EL PASO, Texas — Real estate developer Tanny Berg doesn’t see chaos and danger when he looks at the lines of people who have come to the border as the United States makes a shift in how it manages immigration.
Instead, according to him, he sees history, the reality of a border city, a broken immigration system and desperate people used as scapegoats in a politically polarized world.
“We’re accustomed in this area to migration, people coming north from Mexico. We all trace our history … that’s how people got here,” said Berg, 74, a lifetime resident of the border city and a past president of the El Paso Chamber of Commerce.
On Thursday, the Biden administration stopped governing the border with Title 42, a pandemic-era restriction implemented by then-President Donald Trump. Biden reverted to national immigration law with some policies of his own.
Berg dismissed descriptions of the people at the border as invaders and said the city adjusted to the recent arrivals as it has since the inception of the United States and Mexico and the inception of Texas and Mexico.
“We’re used to the transitioning of people from one place to another,” said Berg, who also serves on an advisory board to Customs and Border Protection.
He noted that a few hundred people a week have regularly come to the border to request asylum, but when Trump implemented Title 42, which allowed border officers to expel migrants without considering them for asylum, “it tried to put a cork” in what had been going on “forever” and border cities ended up with masses of people.
The Biden administration says the new arrivals are part of the greatest global displacement of people since World War II. El Paso has been at the center of it, eliciting a range of responses from its residents.
The city’s economy has always relied on cross-border commerce. Berg noted that some migrants have arrived with money and were buying food at Starky’s Pizza, an eatery across the street from the Sacred Heart Church’s shelter in downtown El Paso.
He shared a recent conversation he had with someone who had recently crossed the border.
“I spoke to a migrant who said, ‘Do you think I want to sleep on the sidewalks of your street? My life is finite, do you think I want to spend three days sleeping on your sidewalk? I have got to create a better environment for my family. I can’t fail because it is just not about me,’” Berg said.
Others had a different view of the current situation.

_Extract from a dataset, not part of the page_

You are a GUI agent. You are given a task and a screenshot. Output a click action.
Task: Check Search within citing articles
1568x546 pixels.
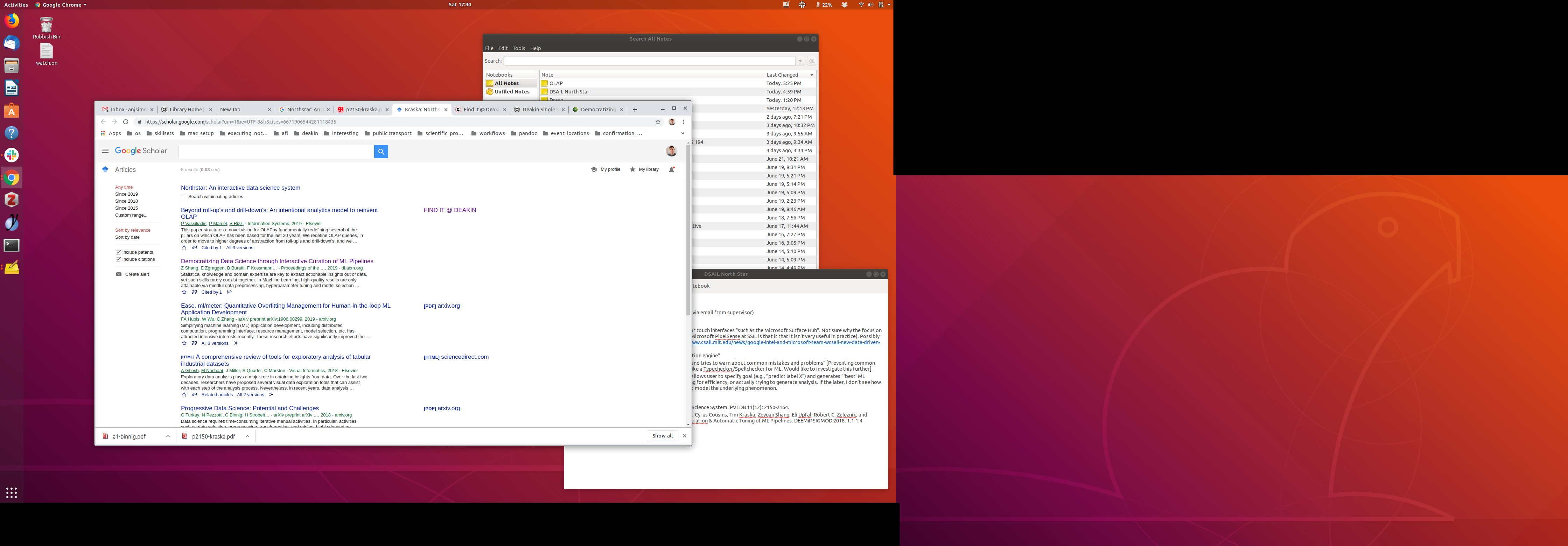[x=184, y=197]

Julissa Garcia, also an El Paso resident, said she understands that “everybody wants a better future, but they’re taking our taxes, they are taking everything from us.” The city is overwhelmed, she said.
She also expressed concern for the safety of her children who attend a school next to a school that was being used as a shelter.
Some residents were lending a hand to those who had recently arrived in the border city.
Maria del Carmen Favila dropped off a bag of food for some of the people at the Sacred Heart shelter. “They’re poor and they need to eat,” she said. “I need to help. I like helping. I have a good heart and I feel more for the children.”